TEXTAUSZUG →
^^^^^^^^^^^^^^^^

In einem Nu wurde mein Herz ergriffen, ich glaubte. Ich glaubte mit einer so mächtigen inneren Zustimmung, mein ganzes Sein wurde geradezu gewaltsam emporgerissen, ich glaubte mit einer so starken Überzeugung, mit solch unbeschreiblicher Gewissheit, dass keinerlei Raum auch nur für den leisesten Zweifel offen blieb, dass von diesem Tage an alle Bücher, alles Klügeln, alle Zufälle eines bewegten Lebens meinen Glauben nicht erschüttern, ja auch nur anzutasten vermochten.

^^^^^^^^^^^^^^^^

DATENTEIL →
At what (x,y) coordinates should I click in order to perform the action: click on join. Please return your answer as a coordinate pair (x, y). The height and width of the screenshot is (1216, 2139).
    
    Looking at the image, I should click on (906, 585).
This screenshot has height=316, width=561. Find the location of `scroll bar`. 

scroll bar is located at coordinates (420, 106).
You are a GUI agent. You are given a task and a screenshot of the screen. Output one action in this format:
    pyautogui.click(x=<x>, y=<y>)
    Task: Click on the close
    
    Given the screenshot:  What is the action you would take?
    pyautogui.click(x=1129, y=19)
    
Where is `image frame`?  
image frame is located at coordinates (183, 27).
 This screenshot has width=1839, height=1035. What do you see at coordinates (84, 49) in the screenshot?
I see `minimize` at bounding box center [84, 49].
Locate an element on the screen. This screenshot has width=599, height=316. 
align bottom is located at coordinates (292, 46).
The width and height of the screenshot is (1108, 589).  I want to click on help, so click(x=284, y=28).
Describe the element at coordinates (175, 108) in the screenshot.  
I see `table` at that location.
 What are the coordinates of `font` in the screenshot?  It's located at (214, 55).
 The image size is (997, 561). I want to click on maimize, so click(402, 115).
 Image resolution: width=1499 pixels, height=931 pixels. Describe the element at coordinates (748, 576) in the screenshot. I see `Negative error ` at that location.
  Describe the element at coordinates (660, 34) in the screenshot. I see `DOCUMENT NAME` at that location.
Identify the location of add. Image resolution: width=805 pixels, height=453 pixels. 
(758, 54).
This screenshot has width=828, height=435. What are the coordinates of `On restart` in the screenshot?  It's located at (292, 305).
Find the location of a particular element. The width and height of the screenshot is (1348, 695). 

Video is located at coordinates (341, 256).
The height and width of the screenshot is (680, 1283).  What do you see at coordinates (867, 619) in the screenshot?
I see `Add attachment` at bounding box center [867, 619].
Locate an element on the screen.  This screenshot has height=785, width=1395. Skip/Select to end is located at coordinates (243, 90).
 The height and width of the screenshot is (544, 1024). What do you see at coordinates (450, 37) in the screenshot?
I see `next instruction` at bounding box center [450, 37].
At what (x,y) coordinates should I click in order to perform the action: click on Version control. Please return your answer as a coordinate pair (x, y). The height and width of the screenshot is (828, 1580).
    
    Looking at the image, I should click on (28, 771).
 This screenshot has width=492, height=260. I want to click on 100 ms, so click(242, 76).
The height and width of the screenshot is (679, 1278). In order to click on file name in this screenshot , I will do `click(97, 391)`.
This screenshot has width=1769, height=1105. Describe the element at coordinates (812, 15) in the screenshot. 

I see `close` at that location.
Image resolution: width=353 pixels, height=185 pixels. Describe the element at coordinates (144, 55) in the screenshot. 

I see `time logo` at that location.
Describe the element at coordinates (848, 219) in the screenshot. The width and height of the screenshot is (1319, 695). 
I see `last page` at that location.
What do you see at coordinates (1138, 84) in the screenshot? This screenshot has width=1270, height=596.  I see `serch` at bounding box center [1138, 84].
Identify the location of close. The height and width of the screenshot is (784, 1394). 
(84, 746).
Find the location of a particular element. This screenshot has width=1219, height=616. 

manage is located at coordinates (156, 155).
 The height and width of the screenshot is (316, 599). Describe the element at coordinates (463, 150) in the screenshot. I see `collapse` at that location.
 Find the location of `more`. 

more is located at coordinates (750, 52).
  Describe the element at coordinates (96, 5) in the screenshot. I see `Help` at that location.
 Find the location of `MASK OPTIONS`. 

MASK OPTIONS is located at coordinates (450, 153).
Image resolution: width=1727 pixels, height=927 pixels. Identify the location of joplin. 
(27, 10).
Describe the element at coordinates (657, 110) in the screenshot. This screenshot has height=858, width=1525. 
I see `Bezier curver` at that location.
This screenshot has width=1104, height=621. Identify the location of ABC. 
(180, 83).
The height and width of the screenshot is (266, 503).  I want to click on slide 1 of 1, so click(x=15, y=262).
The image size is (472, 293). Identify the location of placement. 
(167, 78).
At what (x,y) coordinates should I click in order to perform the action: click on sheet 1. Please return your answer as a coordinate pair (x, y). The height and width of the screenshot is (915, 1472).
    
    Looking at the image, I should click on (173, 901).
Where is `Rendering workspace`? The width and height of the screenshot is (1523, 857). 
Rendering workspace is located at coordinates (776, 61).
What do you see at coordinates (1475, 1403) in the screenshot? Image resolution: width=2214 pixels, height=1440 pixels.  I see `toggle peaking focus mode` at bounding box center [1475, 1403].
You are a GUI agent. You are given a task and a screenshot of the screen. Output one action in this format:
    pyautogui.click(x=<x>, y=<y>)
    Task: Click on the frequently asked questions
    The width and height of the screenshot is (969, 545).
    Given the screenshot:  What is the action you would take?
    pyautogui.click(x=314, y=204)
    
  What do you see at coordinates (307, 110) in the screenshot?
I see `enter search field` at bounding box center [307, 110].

^^^^^^^^^^^^^^^^

ARBEITSAUFTRAG →
Was vermochte laut dem Textauszug von jenem Tage an den Glauben weder zu erschüttern noch anzutasten?

LÖSUNG →
Alle Bücher, alles Klügeln und alle Zufälle eines bewegten Lebens.